Medialités artistiques et littéraires (Poitiers)

Publié le par Léo Mesguich (Source : Jessy Neau)

Medium is not dead 

Médialités artistiques et littéraires 

17-19 juin 2026, université de Poitiers

Appel à contributions

L’axe « Médialités-Intermédialités-Transmédialités » du laboratoire FoReLLIS, a été créé en 2021 pour s’inscrire dans une tradition d’études du lisible/visible, du texte/image initiée dans les années 1990 à Poitiers. Son intitulé nous invite à revenir à sa racine (son radical) en proposant l’épistémologie d’une notion assez peu investie : la médialité.
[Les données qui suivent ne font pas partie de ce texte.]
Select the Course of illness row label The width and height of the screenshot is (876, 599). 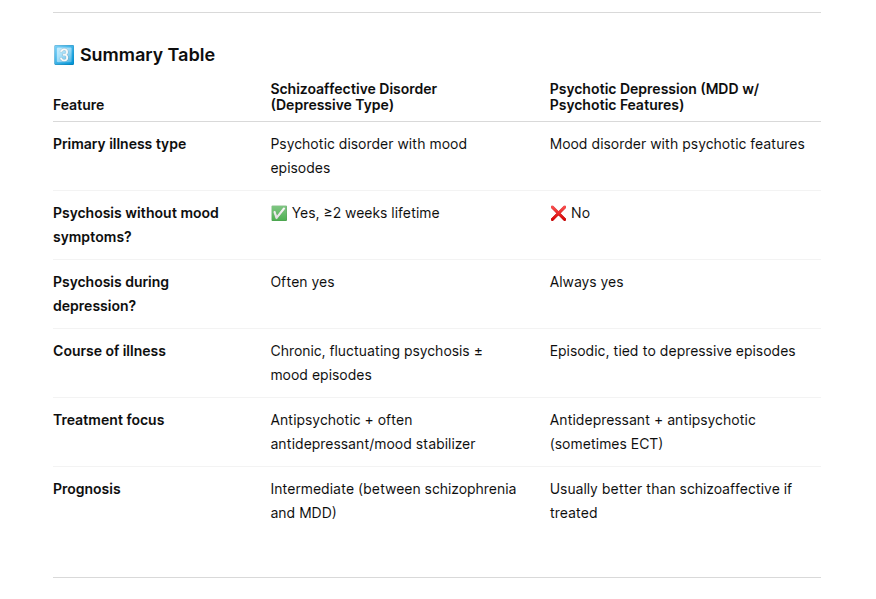click(x=109, y=351)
Alors que les études intermédiales et transmédiales reposent depuis de nombreuses années sur des théories, des corpus et des spécialités bien établis, les médialités restent encore peu interrogées et problématisées (Baetens ; Krajewski ; Vouilloux). A l’exception de Müller en 1987, le terme n’apparaît vraiment dans la recherche universitaire qu’au début des années 2000 (Durcheid, Méchoulan, Villeneuve) et son sens reste, aujourd’hui encore, peu stabilisé (comme l’attestent les emplois autonymiques ou les gloses définitionnelles qui l’accompagnent le plus souvent). A la différence des préfixes inter- et trans-, la médialité ne semble pas exactement désigner un entre-deux ou un passage. Pourtant, en tant que processus, elle intéresse non seulement « l’idée du médium » (Rancière) mais aussi celle de la transmission et de la circulation (Gwiazdzinski et Straw). Elle permet de penser les formes d’artisanat de l’œuvre, le travail de négociation mené avec les contraintes des différents matériaux que sont la langue, la photographie argentique, la fluidité numérique, les huiles et les encres, le gramophone et la machine à écrire (Kittler), la pierre et l’argile... Les médialités relèvent d’une approche matérielle de l’analyse, attentive non seulement aux supports et aux techniques, mais également au geste, qui, selon Agamben « consiste à exhiber une médialité, à rendre visible un moyen comme tel », dans son intransitivité (Barthes). Elles impliquent enfin les contextes culturels, les systèmes de valeurs et les pratiques liées à la production comme à la réception. Comme le souligne Jacques Rancière, il y va du « rapport entre trois choses : une idée du médium, une idée de l’art et une idée du sensorium au sein duquel ce dispositif technique accomplit les performances de l’art. »  

Si l’évolution de la littérature et de l’art modernes et contemporains tend à une dé-spécification des mediums, selon le constat établi par Pascal Mougin, que reste-t-il aujourd’hui des médialités ? Sont-elles de simples « résidus » (Acland) dans la création ou la production ? Transmédialité et dématérialisation ont-elles définitivement achevé d’effacer toute trace des médialités ? Ou de leur soustraire toute valeur ? Dans le cas des vastes univers fictionnels, le « transmedia » (Ryan) et la « culture de la convergence » (Jenkins) semblent reléguer les mediums à de simples producteurs d’usages et de produits complémentaires ou concurrentiels, au sein d’écosystèmes gouvernés par les licences ou les « multivers ». Le lexique technologique — tel que « reboot », « sampling » ou « mash-up » — désignant les reprises d’éléments antérieurs au sein d’œuvres secondes, qu’il s’agisse de musique ou d’images animées, témoigne d’une proximité étroite avec les problématiques médiales.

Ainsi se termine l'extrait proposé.